Thursday, July 26, 2007

The Death of Easy Money?


The United States is the ultimate consumer society. Consumer spending has driven that country's economy as it has no other and the fuel for it has been easy money, that is to say very low interest rates. As described in the Washington Post, the peril of an economy built on prolonged, low interest is what happens when that inevitably ends.

Easy credit has been the economy's lifeblood in recent years. It gave people who previously couldn't afford homes a crack at the American dream. It fueled multibillion-dollar takeovers of some of corporate America's biggest names. It buoyed the stock market and propped up the prices of many other assets.

But now, the investors who a few months ago were willing to lend money to Wall Street at low interest rates, on loose terms, are balking as they worry about having to pay the price for lax lending standards.

The trouble started in one of the shakiest sectors of finance, home mortgages for people with bad credit, but it is spreading.
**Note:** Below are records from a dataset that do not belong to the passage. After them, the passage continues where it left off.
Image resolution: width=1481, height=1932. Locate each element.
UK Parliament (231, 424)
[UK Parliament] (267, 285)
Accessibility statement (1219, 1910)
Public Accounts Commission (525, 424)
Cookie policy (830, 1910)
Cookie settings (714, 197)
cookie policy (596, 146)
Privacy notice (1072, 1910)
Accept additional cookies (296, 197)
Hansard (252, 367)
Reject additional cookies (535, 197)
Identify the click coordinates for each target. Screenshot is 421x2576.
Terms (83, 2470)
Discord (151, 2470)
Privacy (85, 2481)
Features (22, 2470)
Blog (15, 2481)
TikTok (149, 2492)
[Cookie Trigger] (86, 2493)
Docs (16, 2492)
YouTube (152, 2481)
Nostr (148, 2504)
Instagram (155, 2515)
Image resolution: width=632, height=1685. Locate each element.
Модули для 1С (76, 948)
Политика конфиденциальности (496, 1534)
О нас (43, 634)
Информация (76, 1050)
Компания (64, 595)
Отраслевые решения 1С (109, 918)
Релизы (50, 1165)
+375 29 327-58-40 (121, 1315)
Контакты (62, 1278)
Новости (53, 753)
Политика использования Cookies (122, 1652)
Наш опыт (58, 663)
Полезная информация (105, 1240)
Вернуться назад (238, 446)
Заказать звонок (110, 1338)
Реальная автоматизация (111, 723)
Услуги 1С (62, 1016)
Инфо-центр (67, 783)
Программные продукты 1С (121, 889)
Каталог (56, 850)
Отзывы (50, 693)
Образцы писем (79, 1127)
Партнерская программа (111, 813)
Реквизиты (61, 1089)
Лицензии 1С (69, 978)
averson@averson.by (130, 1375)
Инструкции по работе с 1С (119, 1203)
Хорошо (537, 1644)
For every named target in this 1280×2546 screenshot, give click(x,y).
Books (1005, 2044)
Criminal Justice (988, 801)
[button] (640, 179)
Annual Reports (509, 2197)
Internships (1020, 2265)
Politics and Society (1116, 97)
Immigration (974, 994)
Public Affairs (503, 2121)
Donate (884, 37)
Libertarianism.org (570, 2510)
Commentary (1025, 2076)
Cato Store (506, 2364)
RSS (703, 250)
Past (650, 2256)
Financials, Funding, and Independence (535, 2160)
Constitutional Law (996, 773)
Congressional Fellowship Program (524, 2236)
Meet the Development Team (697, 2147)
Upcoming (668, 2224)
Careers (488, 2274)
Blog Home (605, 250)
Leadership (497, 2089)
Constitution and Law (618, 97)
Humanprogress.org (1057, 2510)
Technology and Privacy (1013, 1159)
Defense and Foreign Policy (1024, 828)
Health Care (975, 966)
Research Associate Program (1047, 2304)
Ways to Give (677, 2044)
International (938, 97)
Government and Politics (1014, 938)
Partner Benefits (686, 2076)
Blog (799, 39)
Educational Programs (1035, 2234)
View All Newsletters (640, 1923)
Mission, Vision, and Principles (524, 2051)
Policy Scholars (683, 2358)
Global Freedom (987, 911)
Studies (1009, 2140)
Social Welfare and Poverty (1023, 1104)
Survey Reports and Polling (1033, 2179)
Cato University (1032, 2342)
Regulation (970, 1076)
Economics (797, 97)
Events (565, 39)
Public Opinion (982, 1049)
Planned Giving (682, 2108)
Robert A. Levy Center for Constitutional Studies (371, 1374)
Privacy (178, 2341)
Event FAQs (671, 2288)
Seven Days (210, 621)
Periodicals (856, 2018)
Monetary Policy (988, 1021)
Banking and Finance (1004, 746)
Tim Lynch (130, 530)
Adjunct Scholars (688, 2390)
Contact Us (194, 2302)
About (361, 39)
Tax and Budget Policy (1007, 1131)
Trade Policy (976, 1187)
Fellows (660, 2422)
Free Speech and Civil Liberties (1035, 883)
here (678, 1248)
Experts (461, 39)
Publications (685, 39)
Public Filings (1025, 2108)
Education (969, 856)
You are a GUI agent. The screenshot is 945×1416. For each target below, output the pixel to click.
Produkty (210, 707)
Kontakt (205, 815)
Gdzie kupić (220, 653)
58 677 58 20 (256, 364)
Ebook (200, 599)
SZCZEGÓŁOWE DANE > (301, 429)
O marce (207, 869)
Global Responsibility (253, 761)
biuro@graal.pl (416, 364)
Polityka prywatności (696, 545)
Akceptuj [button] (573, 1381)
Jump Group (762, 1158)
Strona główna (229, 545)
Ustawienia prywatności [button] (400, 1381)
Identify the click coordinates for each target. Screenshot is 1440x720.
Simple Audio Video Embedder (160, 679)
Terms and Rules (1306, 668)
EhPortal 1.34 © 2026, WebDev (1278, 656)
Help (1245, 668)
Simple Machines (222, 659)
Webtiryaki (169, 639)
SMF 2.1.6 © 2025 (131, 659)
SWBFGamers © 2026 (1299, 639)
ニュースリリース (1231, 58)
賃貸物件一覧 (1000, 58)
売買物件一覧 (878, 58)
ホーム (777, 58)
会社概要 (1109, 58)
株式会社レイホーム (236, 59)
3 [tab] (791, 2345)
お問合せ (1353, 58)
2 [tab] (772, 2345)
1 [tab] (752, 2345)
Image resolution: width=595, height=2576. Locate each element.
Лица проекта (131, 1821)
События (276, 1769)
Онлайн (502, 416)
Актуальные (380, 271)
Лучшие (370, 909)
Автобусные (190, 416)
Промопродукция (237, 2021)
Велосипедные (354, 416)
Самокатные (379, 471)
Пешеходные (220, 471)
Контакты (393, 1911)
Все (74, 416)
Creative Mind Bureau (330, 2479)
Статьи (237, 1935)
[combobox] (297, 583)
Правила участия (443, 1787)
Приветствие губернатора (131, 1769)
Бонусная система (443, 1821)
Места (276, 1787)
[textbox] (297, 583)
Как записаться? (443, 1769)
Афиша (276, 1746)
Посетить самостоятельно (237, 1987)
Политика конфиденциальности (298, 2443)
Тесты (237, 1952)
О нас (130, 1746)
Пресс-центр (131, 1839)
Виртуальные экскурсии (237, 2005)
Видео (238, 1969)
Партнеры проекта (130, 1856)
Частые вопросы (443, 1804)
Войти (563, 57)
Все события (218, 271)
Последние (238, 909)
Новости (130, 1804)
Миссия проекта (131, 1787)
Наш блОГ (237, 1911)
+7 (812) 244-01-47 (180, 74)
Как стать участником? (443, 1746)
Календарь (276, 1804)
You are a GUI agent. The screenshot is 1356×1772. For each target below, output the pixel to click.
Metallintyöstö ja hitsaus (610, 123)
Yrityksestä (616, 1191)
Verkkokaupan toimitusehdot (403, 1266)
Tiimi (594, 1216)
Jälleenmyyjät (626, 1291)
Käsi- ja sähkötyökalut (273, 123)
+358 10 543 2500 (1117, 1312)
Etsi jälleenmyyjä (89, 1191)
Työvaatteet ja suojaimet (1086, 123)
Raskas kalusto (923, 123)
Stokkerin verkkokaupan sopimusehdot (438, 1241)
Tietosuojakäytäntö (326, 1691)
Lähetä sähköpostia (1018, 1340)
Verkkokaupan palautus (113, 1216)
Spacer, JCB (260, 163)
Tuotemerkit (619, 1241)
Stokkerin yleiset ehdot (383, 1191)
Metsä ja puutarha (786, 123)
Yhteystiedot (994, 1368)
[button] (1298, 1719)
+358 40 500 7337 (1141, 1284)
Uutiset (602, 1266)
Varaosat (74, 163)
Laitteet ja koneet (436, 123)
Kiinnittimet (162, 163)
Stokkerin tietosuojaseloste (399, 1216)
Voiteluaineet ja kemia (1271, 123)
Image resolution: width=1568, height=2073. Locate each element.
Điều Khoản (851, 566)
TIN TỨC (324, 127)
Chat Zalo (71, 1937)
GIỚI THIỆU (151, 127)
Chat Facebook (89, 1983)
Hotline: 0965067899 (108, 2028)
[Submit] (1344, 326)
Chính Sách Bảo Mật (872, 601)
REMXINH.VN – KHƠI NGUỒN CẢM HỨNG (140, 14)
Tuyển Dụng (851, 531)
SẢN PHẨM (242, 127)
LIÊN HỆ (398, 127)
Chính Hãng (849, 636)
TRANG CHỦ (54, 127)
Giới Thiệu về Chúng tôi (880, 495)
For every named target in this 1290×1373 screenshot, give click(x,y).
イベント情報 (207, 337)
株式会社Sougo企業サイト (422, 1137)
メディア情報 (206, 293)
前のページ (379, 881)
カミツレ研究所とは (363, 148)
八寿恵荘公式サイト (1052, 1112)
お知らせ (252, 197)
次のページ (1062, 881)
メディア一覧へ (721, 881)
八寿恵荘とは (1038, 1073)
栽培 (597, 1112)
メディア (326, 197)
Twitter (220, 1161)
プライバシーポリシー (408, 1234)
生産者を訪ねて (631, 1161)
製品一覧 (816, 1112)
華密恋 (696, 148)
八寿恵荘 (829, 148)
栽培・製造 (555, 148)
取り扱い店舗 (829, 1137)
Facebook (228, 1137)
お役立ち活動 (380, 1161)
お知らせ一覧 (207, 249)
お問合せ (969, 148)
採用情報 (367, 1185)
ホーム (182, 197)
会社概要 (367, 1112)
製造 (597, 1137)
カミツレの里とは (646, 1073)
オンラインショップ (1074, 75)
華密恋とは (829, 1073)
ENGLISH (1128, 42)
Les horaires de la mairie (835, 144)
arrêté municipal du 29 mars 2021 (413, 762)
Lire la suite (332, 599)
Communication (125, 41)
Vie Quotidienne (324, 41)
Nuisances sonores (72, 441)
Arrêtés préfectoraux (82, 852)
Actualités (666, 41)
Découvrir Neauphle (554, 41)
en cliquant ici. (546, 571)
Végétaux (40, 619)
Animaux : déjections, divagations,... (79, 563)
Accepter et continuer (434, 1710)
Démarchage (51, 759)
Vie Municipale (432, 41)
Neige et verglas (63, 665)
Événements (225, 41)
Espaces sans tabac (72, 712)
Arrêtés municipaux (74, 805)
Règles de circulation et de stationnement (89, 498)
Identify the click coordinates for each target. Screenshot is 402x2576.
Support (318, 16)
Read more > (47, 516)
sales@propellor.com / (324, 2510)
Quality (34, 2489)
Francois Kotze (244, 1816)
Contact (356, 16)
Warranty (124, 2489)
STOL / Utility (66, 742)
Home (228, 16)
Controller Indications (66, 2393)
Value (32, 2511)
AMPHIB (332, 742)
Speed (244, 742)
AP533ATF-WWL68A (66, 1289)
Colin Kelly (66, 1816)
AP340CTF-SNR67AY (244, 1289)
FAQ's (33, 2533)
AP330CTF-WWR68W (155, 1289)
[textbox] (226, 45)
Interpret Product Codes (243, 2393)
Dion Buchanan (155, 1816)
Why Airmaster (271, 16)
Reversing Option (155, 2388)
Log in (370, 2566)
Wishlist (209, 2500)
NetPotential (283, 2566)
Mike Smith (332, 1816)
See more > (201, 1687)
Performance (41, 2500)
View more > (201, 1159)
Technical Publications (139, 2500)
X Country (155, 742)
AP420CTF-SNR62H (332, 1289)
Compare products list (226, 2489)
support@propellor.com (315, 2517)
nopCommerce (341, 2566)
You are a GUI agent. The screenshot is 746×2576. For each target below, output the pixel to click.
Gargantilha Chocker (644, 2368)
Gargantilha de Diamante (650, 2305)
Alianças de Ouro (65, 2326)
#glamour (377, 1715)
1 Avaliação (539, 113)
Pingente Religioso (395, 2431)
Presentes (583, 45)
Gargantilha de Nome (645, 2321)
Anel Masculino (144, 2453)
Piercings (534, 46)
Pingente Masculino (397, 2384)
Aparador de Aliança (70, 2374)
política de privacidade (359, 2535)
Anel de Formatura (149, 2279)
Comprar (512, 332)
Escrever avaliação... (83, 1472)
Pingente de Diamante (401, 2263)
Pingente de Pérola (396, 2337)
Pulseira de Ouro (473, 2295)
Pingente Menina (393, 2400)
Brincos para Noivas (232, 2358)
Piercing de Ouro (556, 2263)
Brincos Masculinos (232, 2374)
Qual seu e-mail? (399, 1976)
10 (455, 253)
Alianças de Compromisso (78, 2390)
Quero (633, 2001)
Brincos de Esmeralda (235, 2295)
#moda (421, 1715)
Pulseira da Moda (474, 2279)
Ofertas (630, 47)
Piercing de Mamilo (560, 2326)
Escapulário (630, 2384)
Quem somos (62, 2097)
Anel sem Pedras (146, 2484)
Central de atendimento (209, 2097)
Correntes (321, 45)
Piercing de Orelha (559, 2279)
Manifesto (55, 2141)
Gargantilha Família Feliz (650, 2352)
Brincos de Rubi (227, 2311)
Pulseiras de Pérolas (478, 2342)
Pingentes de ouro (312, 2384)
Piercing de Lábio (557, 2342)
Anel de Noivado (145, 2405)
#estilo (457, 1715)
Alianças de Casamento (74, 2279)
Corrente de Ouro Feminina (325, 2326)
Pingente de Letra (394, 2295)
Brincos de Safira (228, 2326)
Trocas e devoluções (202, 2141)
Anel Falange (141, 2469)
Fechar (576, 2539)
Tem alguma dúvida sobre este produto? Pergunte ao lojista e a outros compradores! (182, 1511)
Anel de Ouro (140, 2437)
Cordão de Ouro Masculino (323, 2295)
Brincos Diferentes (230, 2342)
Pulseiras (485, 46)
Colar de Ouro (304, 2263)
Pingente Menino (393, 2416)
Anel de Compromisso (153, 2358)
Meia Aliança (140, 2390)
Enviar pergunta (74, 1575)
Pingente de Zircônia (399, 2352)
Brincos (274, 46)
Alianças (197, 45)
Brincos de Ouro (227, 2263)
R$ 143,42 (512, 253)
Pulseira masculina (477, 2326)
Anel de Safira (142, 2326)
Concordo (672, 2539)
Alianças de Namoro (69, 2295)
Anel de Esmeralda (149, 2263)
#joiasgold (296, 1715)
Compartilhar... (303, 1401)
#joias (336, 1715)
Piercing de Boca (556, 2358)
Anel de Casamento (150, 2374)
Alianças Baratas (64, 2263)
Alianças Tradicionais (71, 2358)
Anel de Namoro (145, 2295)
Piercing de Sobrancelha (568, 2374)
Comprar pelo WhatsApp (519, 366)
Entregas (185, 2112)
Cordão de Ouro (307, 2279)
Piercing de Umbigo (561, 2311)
As easy credit dries up, some huge corporate deals are being delayed and could unravel.
The question now is how far will the pain spread, and how many people will get hurt as it does.

"When people get scared, they tighten up all over," said A. Gary Shilling, president of the investment firm that bears his name. He said he expects housing prices to fall significantly further. "This kills consumer spending," he said of the credit crunch. "We think we'll be in a recession as a result by the end of the year. And that will spread globally because U.S. consumers still are the buyers of first and last resort for the excess goods and services produced around the world."

At the moment opinion is sharply divided on how the US will ride out the storm. Some are hopeful it will turn out to be a passing squall that leads to sunny skies again this fall. Others believe a recession looms.